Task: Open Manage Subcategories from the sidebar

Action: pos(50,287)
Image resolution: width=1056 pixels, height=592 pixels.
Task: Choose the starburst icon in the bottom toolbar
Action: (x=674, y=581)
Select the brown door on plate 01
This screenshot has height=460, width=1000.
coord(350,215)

> [Task statement]: Copy out every one of the records above again, unchanged and in the same order.

> [Right answer]:
Task: Open Manage Subcategories from the sidebar

Action: pos(50,287)
Image resolution: width=1056 pixels, height=592 pixels.
Task: Choose the starburst icon in the bottom toolbar
Action: (x=674, y=581)
Select the brown door on plate 01
This screenshot has height=460, width=1000.
coord(350,215)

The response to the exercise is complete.